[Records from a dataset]
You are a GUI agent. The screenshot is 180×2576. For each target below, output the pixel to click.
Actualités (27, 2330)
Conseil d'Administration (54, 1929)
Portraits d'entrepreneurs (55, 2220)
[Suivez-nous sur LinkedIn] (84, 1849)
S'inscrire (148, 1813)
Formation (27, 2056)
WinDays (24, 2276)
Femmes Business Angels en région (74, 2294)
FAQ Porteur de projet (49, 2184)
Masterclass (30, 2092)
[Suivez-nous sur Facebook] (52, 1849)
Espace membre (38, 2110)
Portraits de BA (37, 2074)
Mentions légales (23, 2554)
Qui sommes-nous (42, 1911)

WHAT YOU ARE ASKED TO DO
Search the records above for "nous". Copy each line where it is found.

OUTPUT OF THE EXERCISE
[Suivez-nous sur LinkedIn] (84, 1849)
[Suivez-nous sur Facebook] (52, 1849)
Qui sommes-nous (42, 1911)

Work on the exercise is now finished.